Nos dias 8 a 10 deste mês de junho, foi realizado em Maceió, Alagoas, o XXXIX Fórum Nacional de Juizados Especiais, com a presença de juízes e juízas de todo o Brasil. Esse conclave se reveste de fundamental importância para que sejam discutidos, repensados e reafirmados os princípios informadores dos Juizados Especiais, numa perspectiva de ser uma Justiça autônoma, alicerçada nos postulados da oralidade, simplicidade, informalidade, economia processual e celeridade, tendo com meta, sempre que possível, a busca da conciliação ou da transação. Assentam-se os Juizados Especiais na menor complexidade das causas ou nas infrações penais de menor potencial ofensivo. Atenho-me aqui a falar sobre os Juizados Especiais Cíveis, em vista da vigência do novo Código de Processo Civil de 2015, que trouxe algumas substanciais mudanças de natureza procedimental, a carecerem, no âmbito da justiça especial, exames e comentários pré-iniciais, uma vez manifestados a poucos meses de vida do neoestatuto processual civil, a suscitarem polêmicas que, com o decurso de sua aplicação, deverão ser dirimidas.

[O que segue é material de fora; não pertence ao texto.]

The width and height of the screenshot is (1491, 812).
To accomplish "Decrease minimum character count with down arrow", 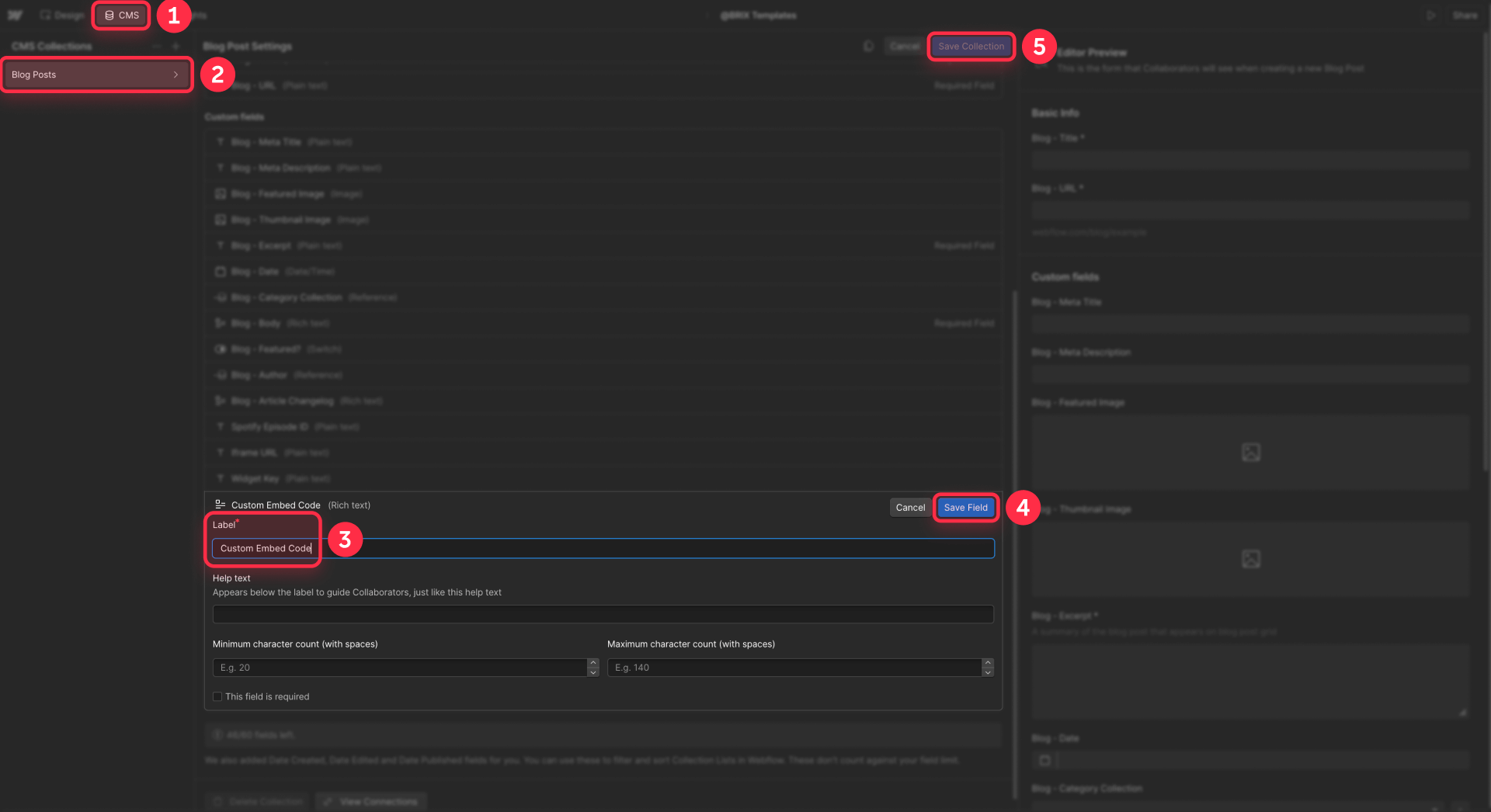I will coord(593,671).
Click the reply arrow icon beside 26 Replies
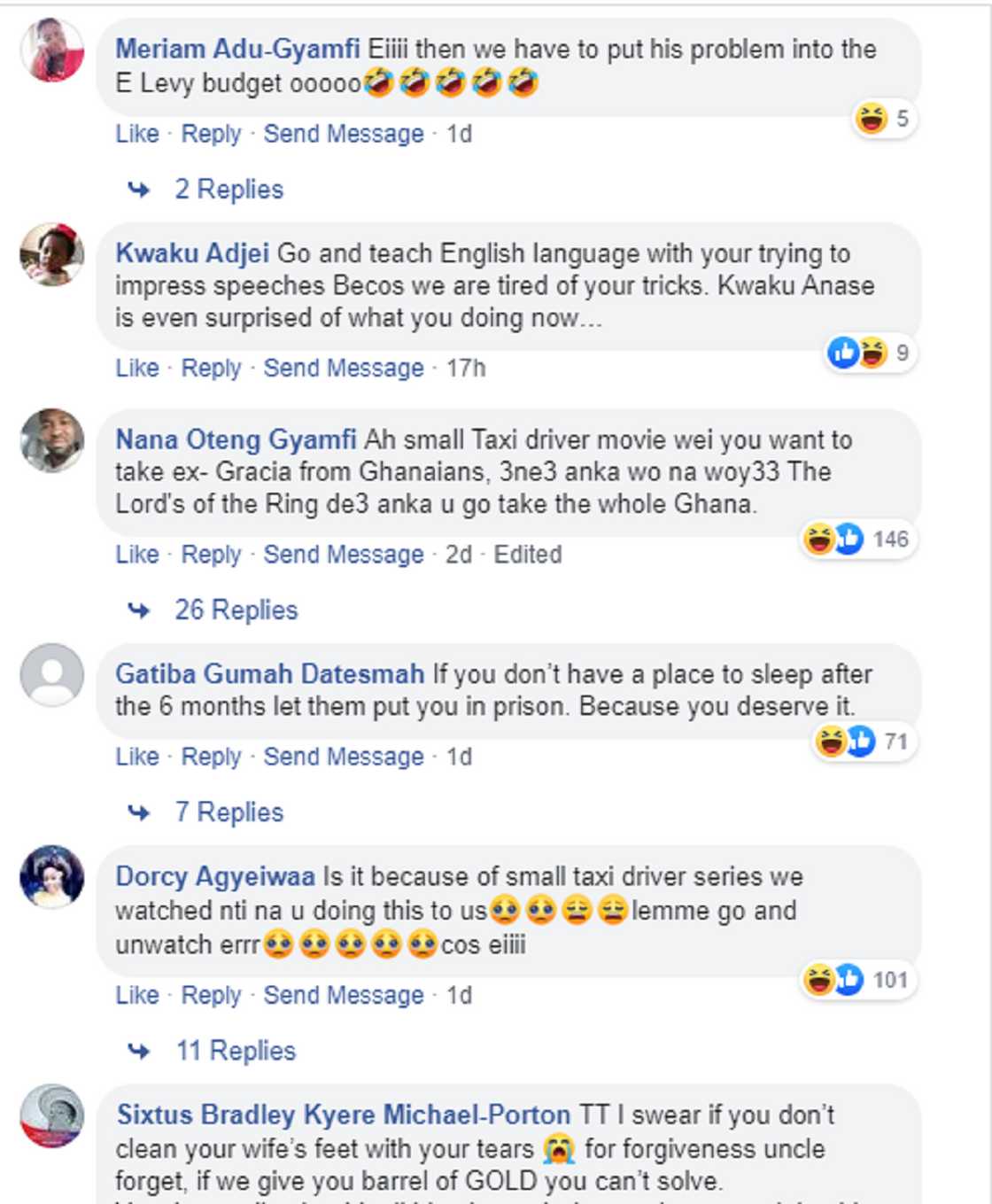This screenshot has width=992, height=1204. tap(137, 609)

Uma das premissas a ser posta consiste na necessidade impositiva de sobrevalorar e manter intacta a autonomia principiológica dos Juizados Especiais Cíveis, consagrada no art. 2.° da Lei 9.099/95, cuja norma regenciadora é considerada no sistema dessa nova Justiça como a lei-mãe, na feliz expressão da lavra da Ministra Fátima Nancy Andrighi, Corregedora Nacional de Justiça.
Já no FONAJE de Minas Gerais, realizado no final de 2015, essa dicotomia pricipiológica, entre a Justiça nova e a Tradicional (do CPC), recebeu definição clara com a aprovação do Enunciado 161, cujo cânone recomenda que “considerando o princípio da especialidade, o CPC/2015 somente terá aplicação ao Sistema dos Juizados Especiais nos casos de expressa e específica remissão ou na hipótese de compatibilidade com os critérios previstos no art. 2.° da Lei 9.099/95”. Esse enunciado fixa, como uma bússola hermenêutica, o caminho a ser seguido, assim a nos dizer, de modo peremptório, que não se misturam o procedimento sumaríssimo dos Juizados Especiais Cíveis com as regras formais do CPC.
Na palestra-aula da Ministra Nancy Andrighi, alguns aspectos funcionais e de procedimento ficaram evidenciados. Primeiramente, acentuou a Ministra Corregedora do CNJ que o juiz de Juizado é quem detém a maior amplitude do poder jurisdicional, ressaltando que o advento do CPC/2015 se constitui no marco de libertação dos Juizados, ao estabelecer a desvinculação definitiva da Justiça Tradicional, contaminada pelo excessivo formalismo. E, num outro ponto da sua fala, disse a ministra: o momento não pode ser mais propício para selar a independência dos Juizados, ao afirmar que os princípios orientadores do JEC são fundamentais e diferenciadores, com base constitucional (art. 98, I), prevendo a participação de juiz leigo, com um processo unitário e simples, que não pode socorrer-se do CPC, a não ser quando a própria lei do JEC faz expressa referência, como nos arts. 30, 51 e 52. E ainda enfatizou a Ministra Nancy: a Lei 9.099/95 é a verdadeira constituição dos Juizados Especiais, sendo inequívoca a autorização de o juiz de Juizado obedecer aos critérios do sistema, na medida em que jamais se pode aplicar o CPC em caráter subsidiário ou supletivamente, quer seja o velho ou o novo Código.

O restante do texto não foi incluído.